Barbara Wood wurde 1947 in Warrington bei Liverpool geboren, wanderte aber 1954 mit den Eltern und ihrem älteren Bruder in die USA aus und wuchs in Südkalifornien auf. Nachdem Besuch der High School in Los Angeles schrieb sie sich an der University of California in Santa Barbara ein, um das Hauptfach Französisch mit dem Nebenfach Anthropologie zu studieren. Seit 1980 ist sie hauptberuflich als Schriftstellerin tätig und schrieb zahlreiche Romane, die in mehr als 30 Sprachen übersetzt wurden. Die Heldin fast jeder Geschichte ist eine emanzipierte Frau. Ihre Bücher spielen an den unterschiedlichsten Schauplätzen, die sie vor dem Schreiben genau recherchiert und meist mit ihrem Mann George auch aufsucht.
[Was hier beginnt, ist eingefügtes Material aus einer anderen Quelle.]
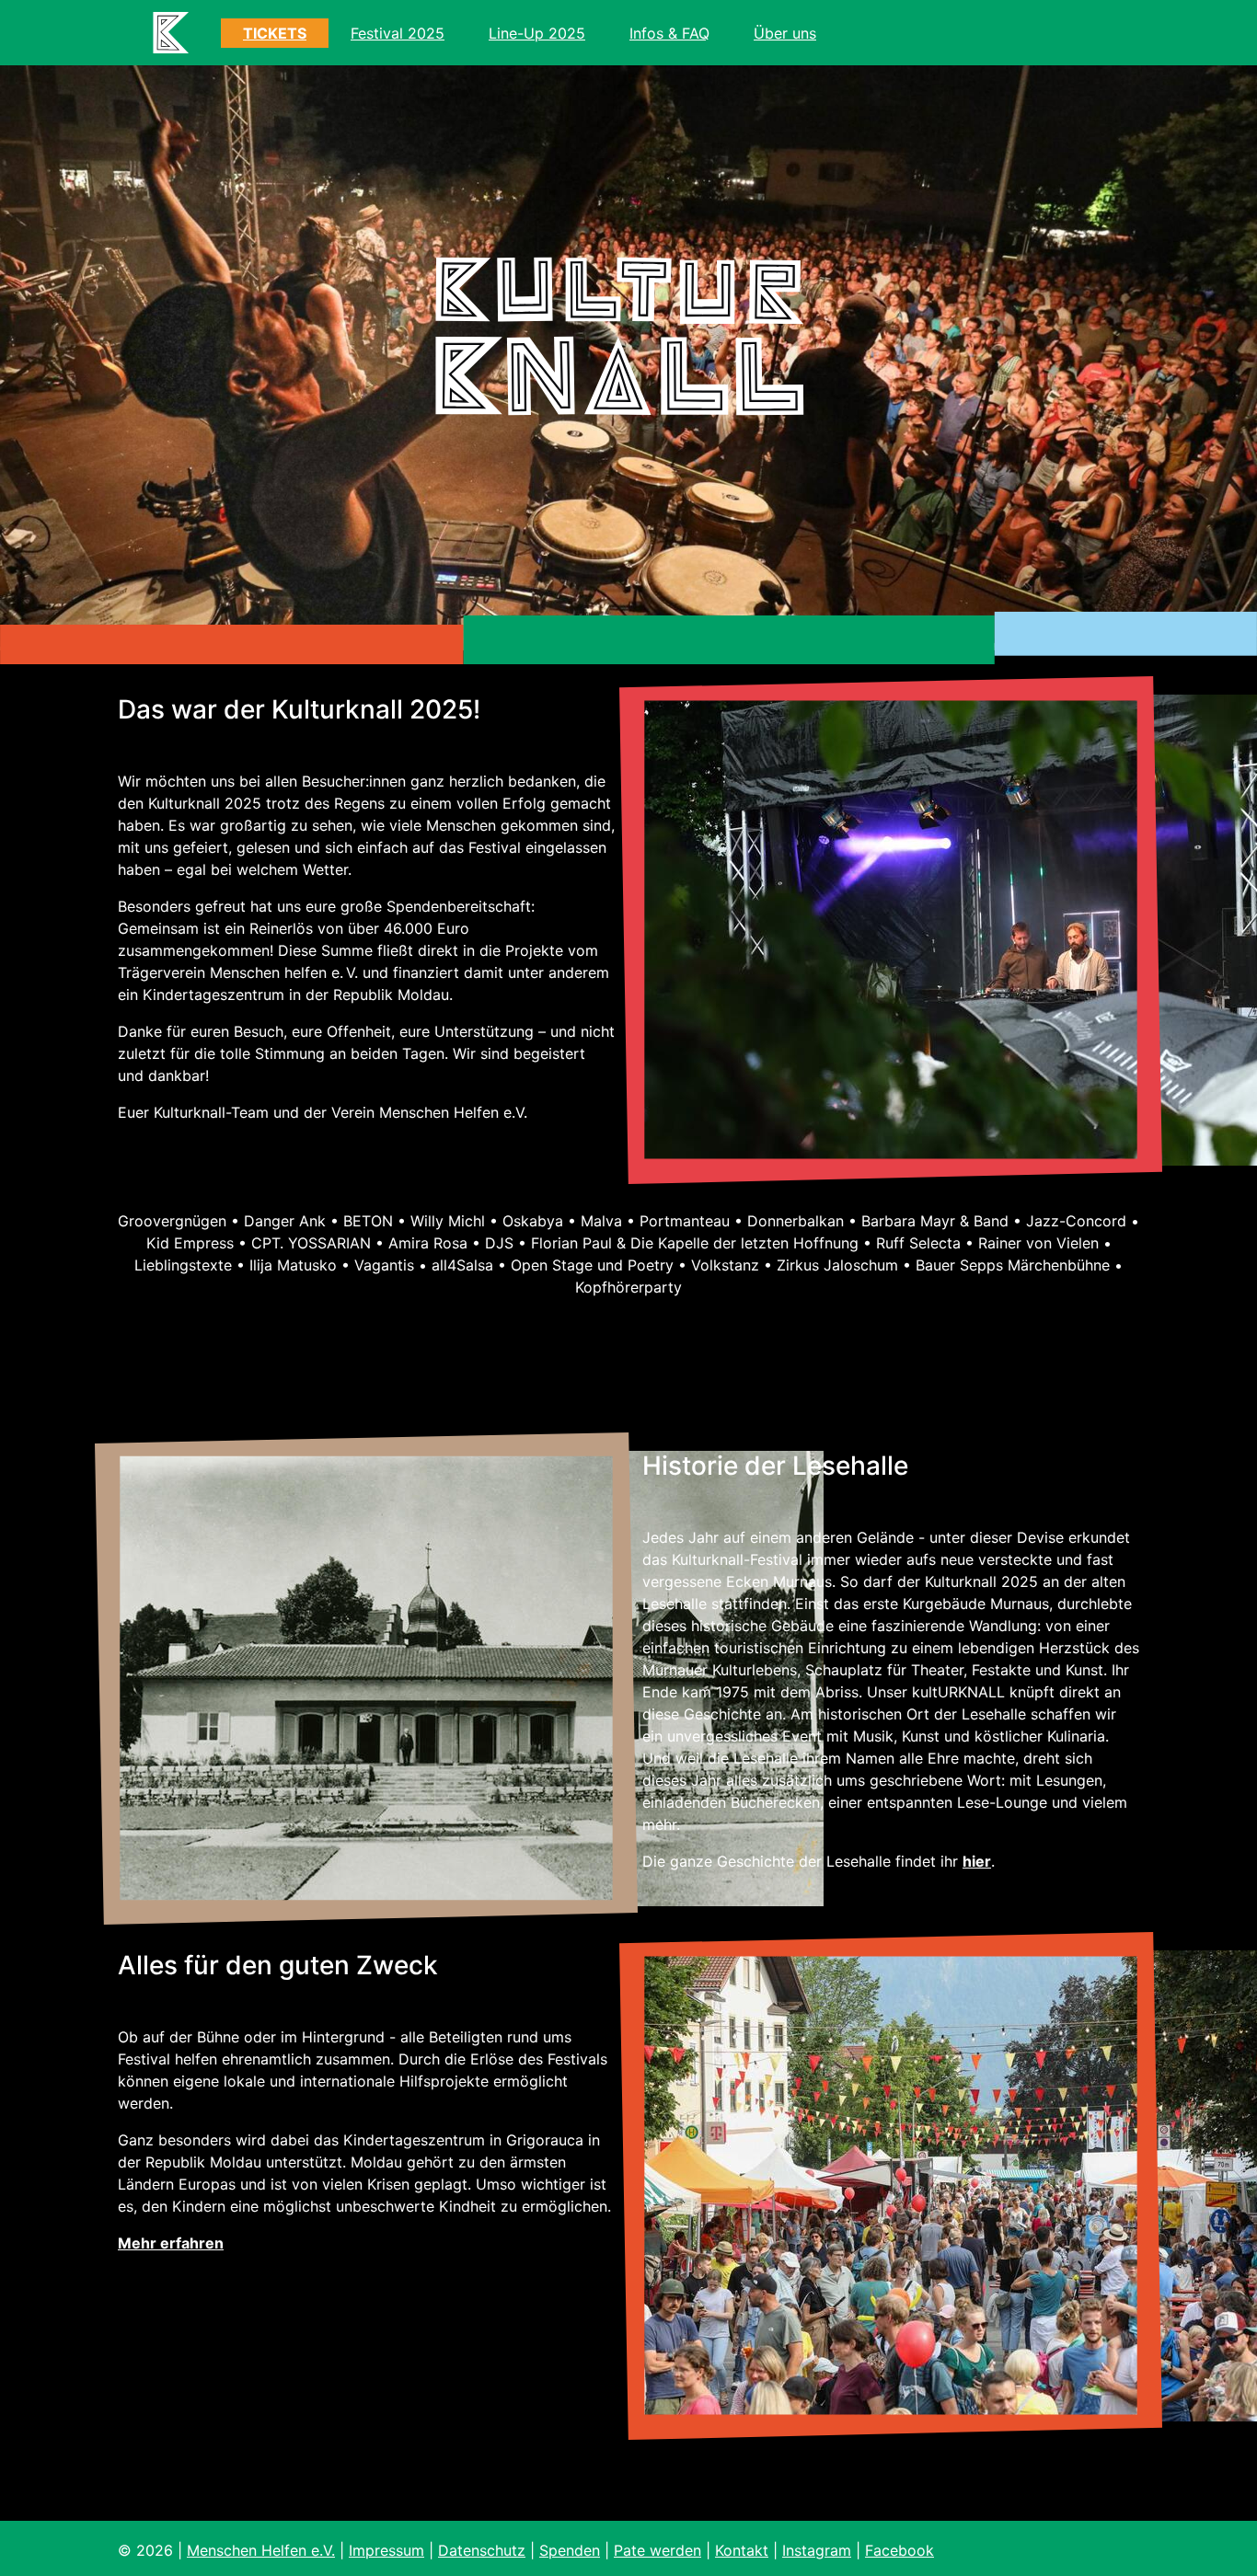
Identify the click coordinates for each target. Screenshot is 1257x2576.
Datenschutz (481, 2550)
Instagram (816, 2550)
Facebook (899, 2550)
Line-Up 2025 (537, 33)
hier (977, 1861)
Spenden (569, 2550)
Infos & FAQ (669, 33)
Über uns (785, 33)
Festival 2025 (397, 33)
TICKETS (274, 33)
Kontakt (741, 2550)
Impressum (386, 2550)
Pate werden (657, 2550)
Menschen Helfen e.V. (261, 2550)
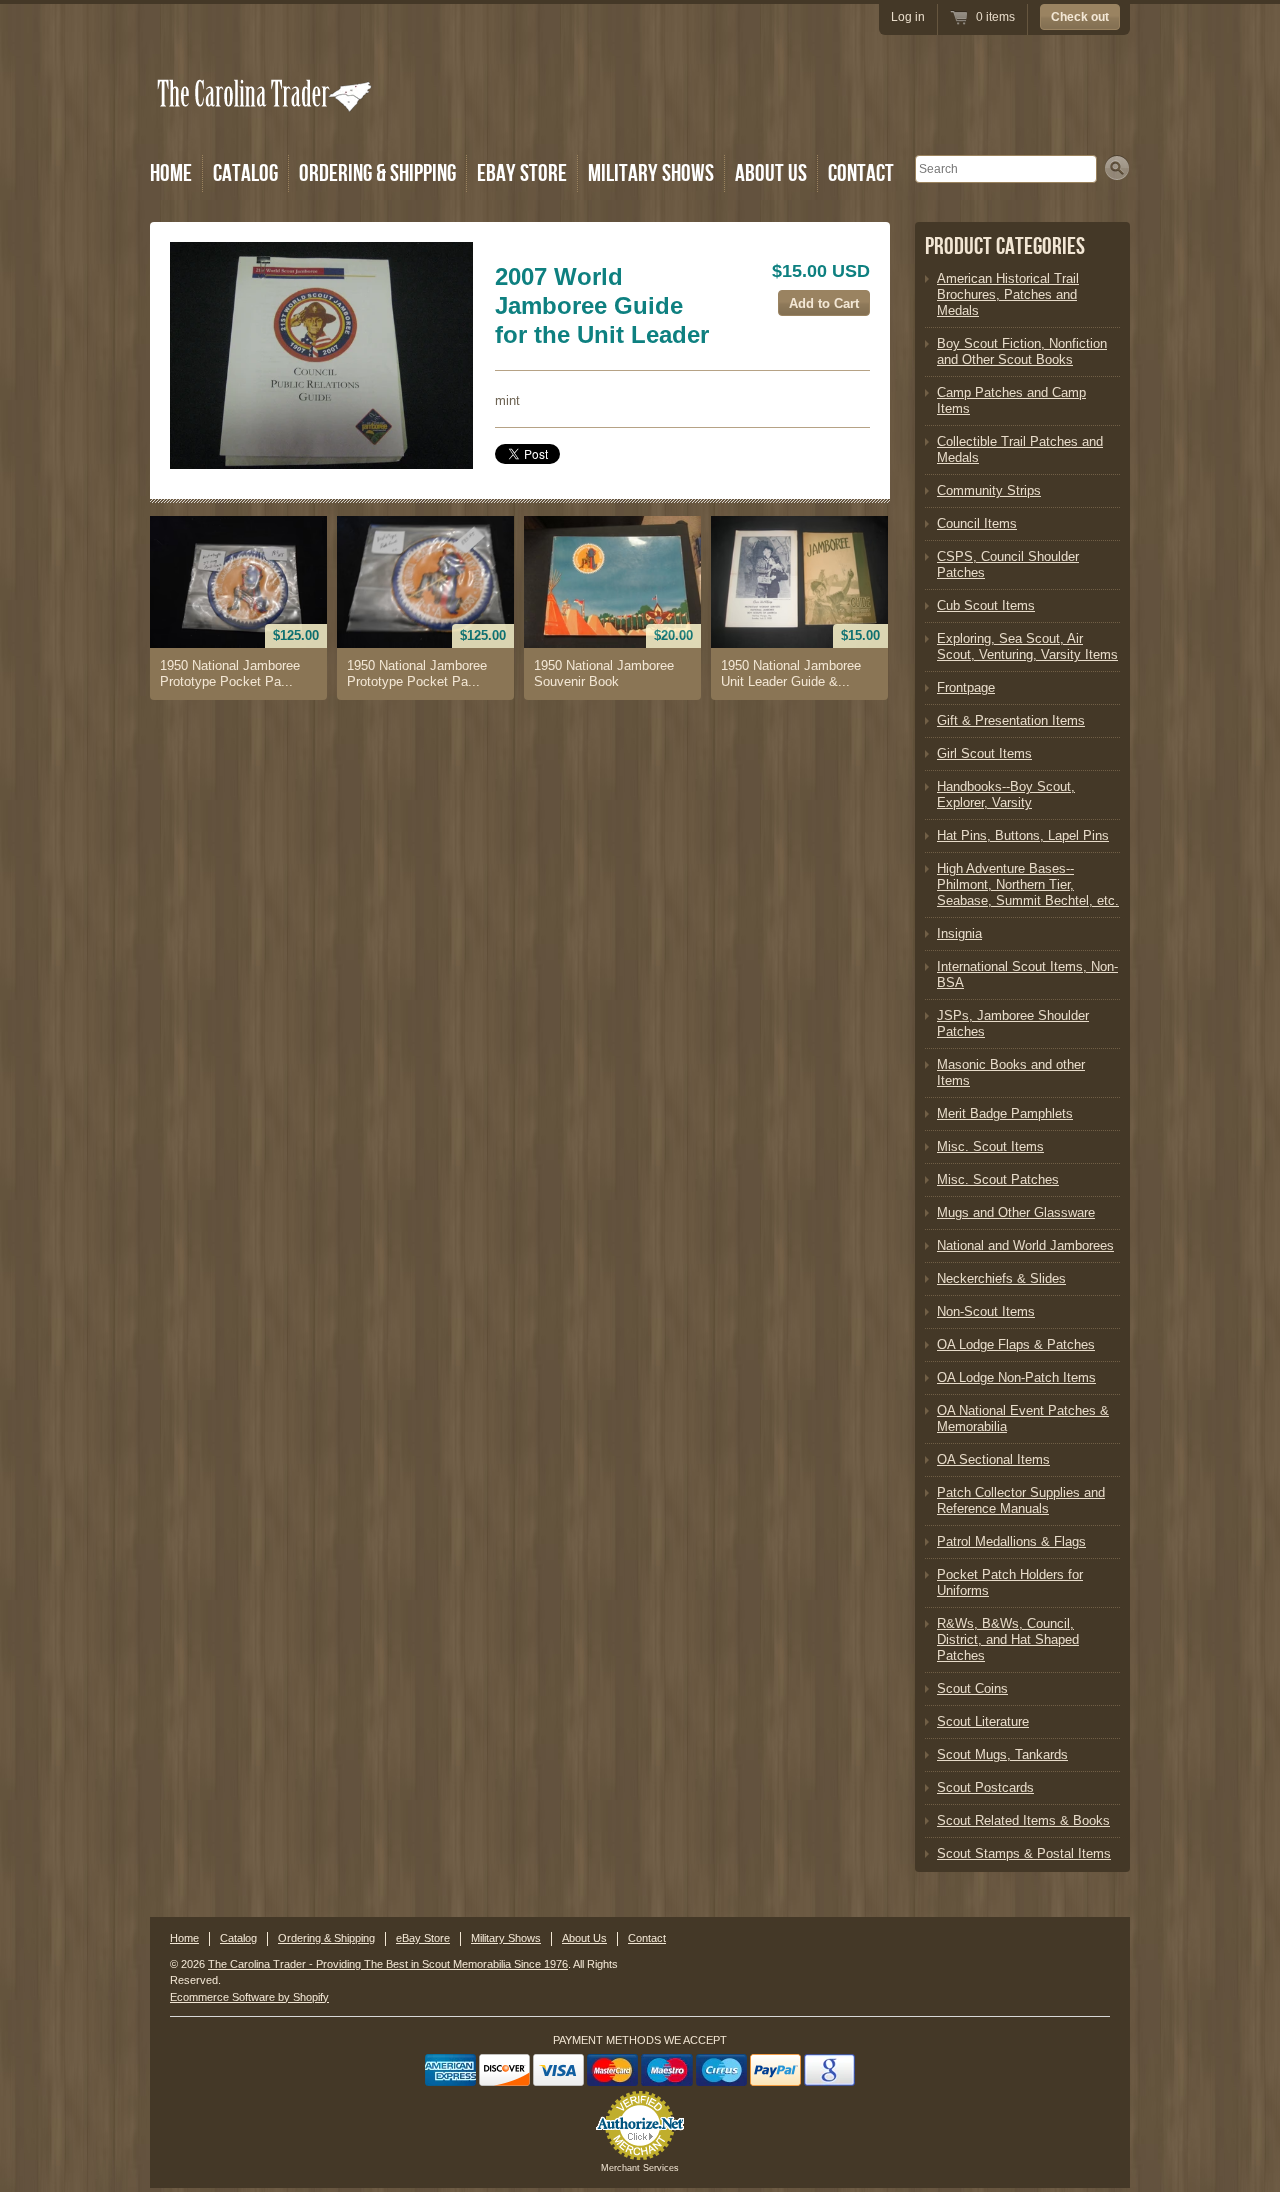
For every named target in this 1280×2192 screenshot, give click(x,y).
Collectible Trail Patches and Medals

Mit dem Roman „Nachtzug“ zeigt die Autorin eine andere Facette ihres vielseitigen Könnens. Auf eindrückliche, höchst lesenswerte Weise verbindet sie ein Kapitel dunkelster Zeitgeschichte mit einem Romangeschehen, in dem alles überzeugt und nichts konstruiert wirkt. Der Schreibstil ist lebendig und flüssig, Ereignisse und Begebenheiten des aktiven und passiven Widerstandes gegen den Terror der Nazis sind dabei realitätsnah und stimmig erfasst. Es ist ein Denkmal für alle, die im Krieg ihr Leben lassen mussten und zugleich ein Plädoyer für mehr Menschlichkeit, gegen Hass und Feindseligkeit. Das Buch endet in der Gegenwart mit einer erfreulichen Begegnung, die den Leser nach dieser doch sehr traurigen und bedrückenden Geschichte wieder hoffnungsvoll stimmt.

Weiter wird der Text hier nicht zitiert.